抜粋:
⟨
日本の王朝時代劇ドラマはなぜないのか
このところ、韓国時代劇ドラマ『イ・サン』を見ている。
10年くらい前のテレビ番組である。私は、この名作時代劇ドラマを見ていなかったのだ。『イ・サン』という韓国歴史ドラマがあることは知っていた。知っていたが、全77話をレンタルDVDで借りて見るのは、それなりに手間とお金がかかるなあと思い、見ることがなかった。dTVで『ホジュン』のリメイク版を全話見終わって、さて次に何を見るかと思い、作品リストの中に名作の誉れ高い『イ・サン』があることに気がついて見ることにした。
『イ・サン』は、李氏朝鮮の第22代国王の正祖を主人公とした時代劇ドラマである。監督はイ・ビョンフンで、この人は名作時代劇ドラマ『ホジュン 宮廷医官への道』の監督さんで、『ホジュン』のリメイク版を見て、以前見た旧作『ホジュン』のことをついて調べていたら、監督が『宮廷女官チャングムの誓い』の人で、この人の作品に『イ・サン』や『トンイ』や『馬医』があることを知ったのだった。そこで、これは(dTVで全話見れるのだし)『イ・サン』を見なければと思ったのだ。しかし、こんな韓国ドラマの基礎知識は、昨今の寒流ドラマ愛好者には当然のことであり、誰もが知っていることだ。私は韓国映画はそれなりに見ているのだが、テレビドラマの方はさっぱり知らないのだ。
韓国の歴史ドラマは映画にせよテレビにせよ、学ぶことが多い。基本的に、朝鮮の文化や歴史について活字を通してしか知らない者にとって、映像ドラマで見るのは大変勉強になる。しかしながら、韓国歴史ドラマの話は別の機会に書くこととして、今回考えてみたいのは我が国、日本のことだ。
日本の王朝である天皇家にも、その長い歴史の中で、様々なドラマがあったはずである。しかしながら、そうしたことが映画やテレビの時代劇ドラマで扱われることが極めて少ない。なぜなのであろうか。
ひとつ言えることは、韓国では王政は完全に廃止され、遠い歴史の出来事になっているにの対して、日本では天皇制は今だ続いているということだ。このへんに、そう簡単にはテレビドラマにできない理由があるのかもしれない。仮に天皇家の時代劇ドラマ番組を作ろうということになっても、そもそもスポンサーがつくのかどうかという問題もあるだろう。
もう一つの点として、日本の天皇と朝鮮の国王の意味や役割の違いがある。日本史の中で、歴史に大きな影響を及ぼす劇的な生涯を送った天皇は、古代の大和時代から14世紀の南北朝時代の後醍醐天皇を最後として、その後、歴史の表舞台には姿が見えなくなる。次に、天皇が表舞台に出てくるのは幕末の孝明天皇である。しかし、どうも、これら日本の王朝史劇は、韓国と比べて劇的要素が低い。日本は、12世紀に鎌倉幕府が成立し、以後、武家による支配統治と天皇の権威の二重構造の社会であり、大王としての天皇が最高権力者であることはなかった。こうしたことに、王朝ドラマに成りにくい点があるのかもしれない。
⟩
やること:
a. 抜粋によると、『イ・サン』は誰を主人公とした時代劇ドラマか答えよ。
b. 抜粋のうち「10年くらい前のテレビ番組で」から「の方はさっぱり知らないのだ。」までの部分を、一字も変えずに再現せよ。

提供資料:
⟨
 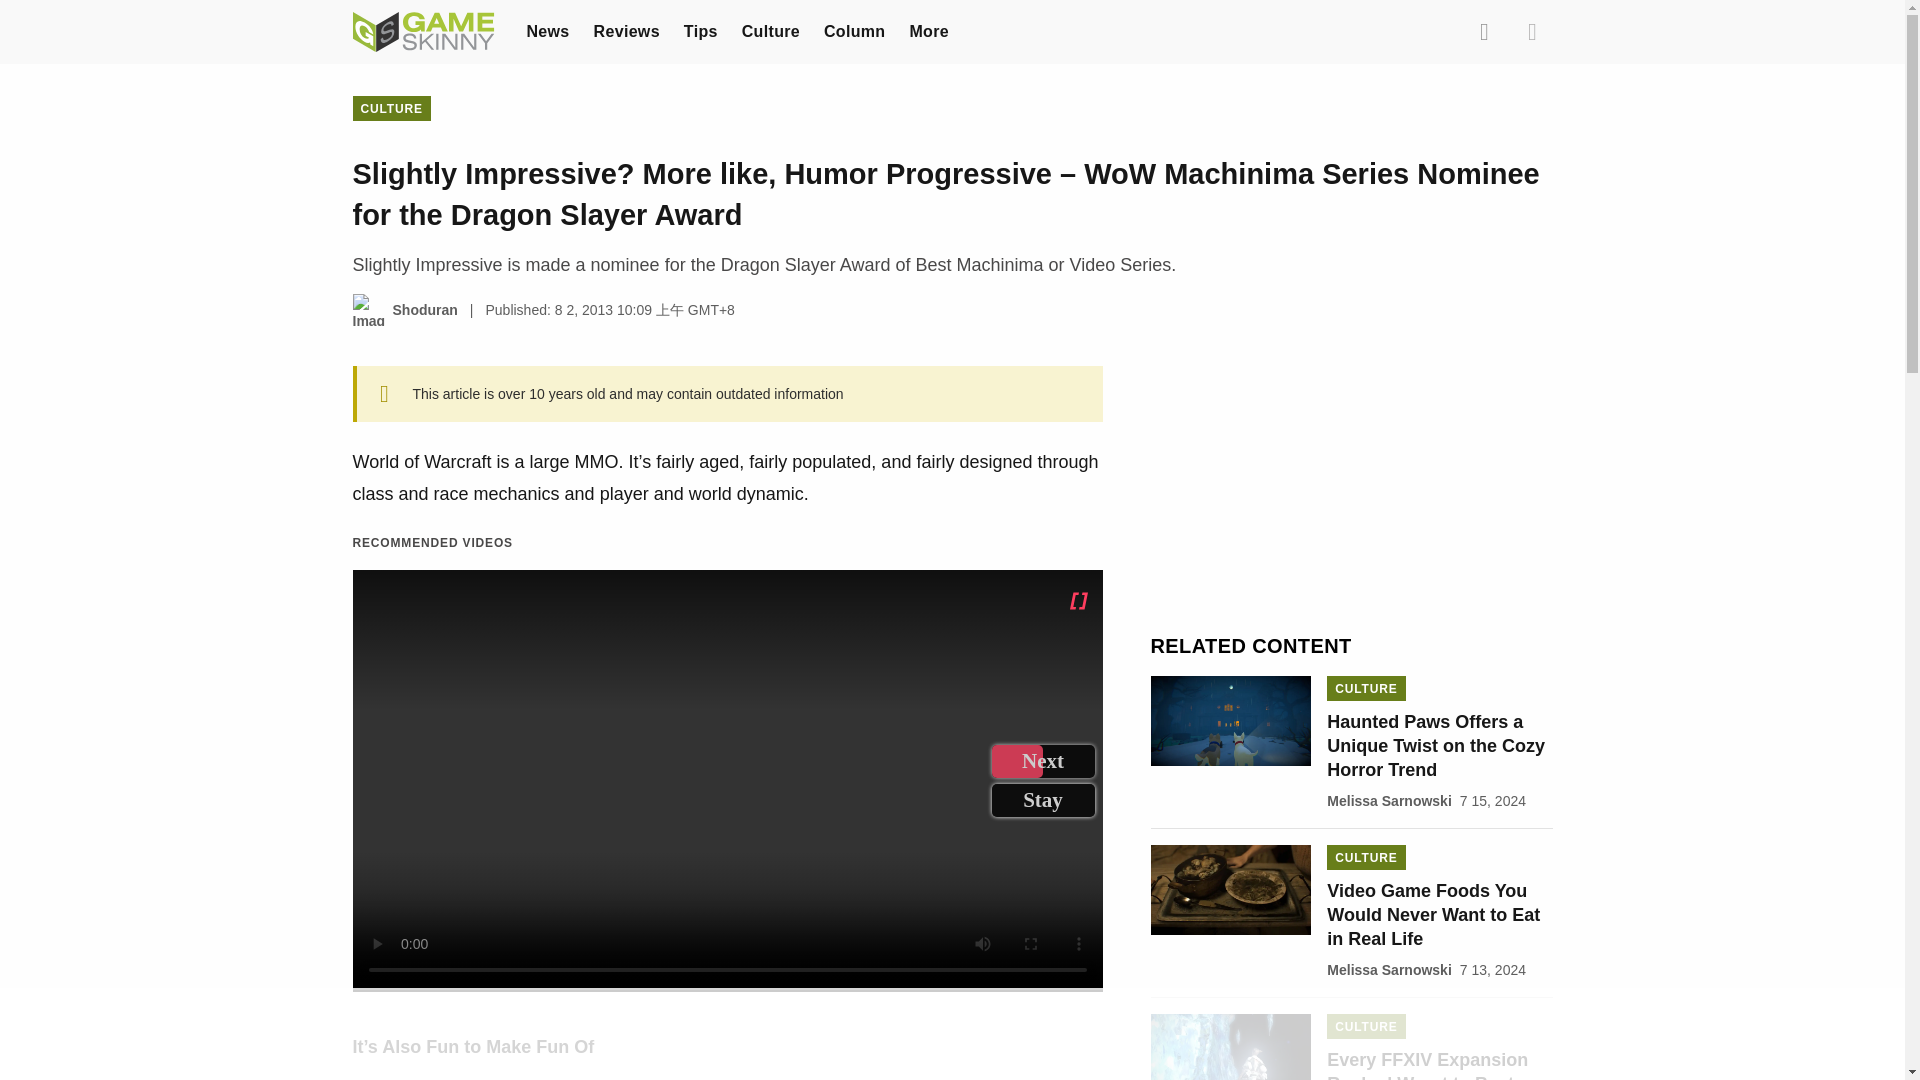 What do you see at coordinates (770, 30) in the screenshot?
I see `Culture` at bounding box center [770, 30].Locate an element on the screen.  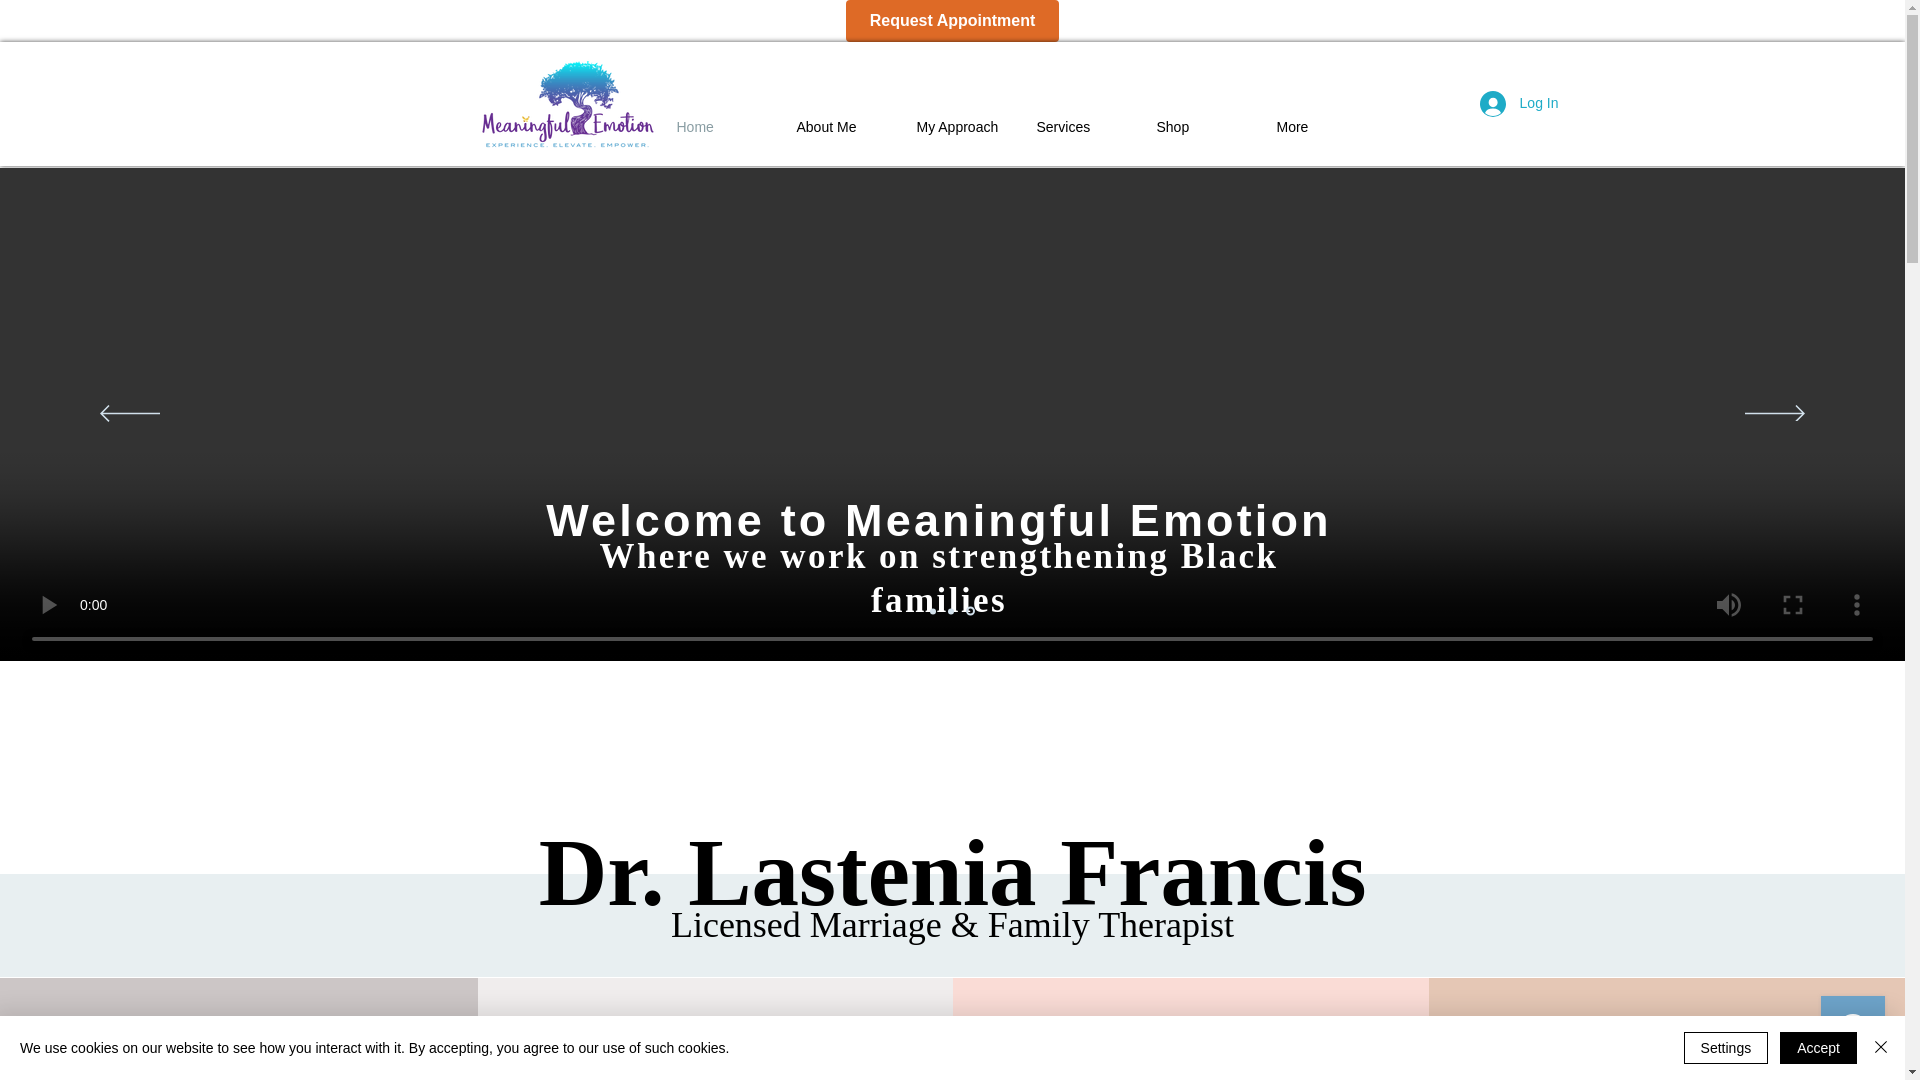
⟩
回答一覧:
a. 李氏朝鮮の第22代国王の正祖である。

b.
10年くらい前のテレビ番組である。私は、この名作時代劇ドラマを見ていなかったのだ。『イ・サン』という韓国歴史ドラマがあることは知っていた。知っていたが、全77話をレンタルDVDで借りて見るのは、それなりに手間とお金がかかるなあと思い、見ることがなかった。dTVで『ホジュン』のリメイク版を全話見終わって、さて次に何を見るかと思い、作品リストの中に名作の誉れ高い『イ・サン』があることに気がついて見ることにした。
『イ・サン』は、李氏朝鮮の第22代国王の正祖を主人公とした時代劇ドラマである。監督はイ・ビョンフンで、この人は名作時代劇ドラマ『ホジュン 宮廷医官への道』の監督さんで、『ホジュン』のリメイク版を見て、以前見た旧作『ホジュン』のことをついて調べていたら、監督が『宮廷女官チャングムの誓い』の人で、この人の作品に『イ・サン』や『トンイ』や『馬医』があることを知ったのだった。そこで、これは(dTVで全話見れるのだし)『イ・サン』を見なければと思ったのだ。しかし、こんな韓国ドラマの基礎知識は、昨今の寒流ドラマ愛好者には当然のことであり、誰もが知っていることだ。私は韓国映画はそれなりに見ているのだが、テレビドラマの方はさっぱり知らないのだ。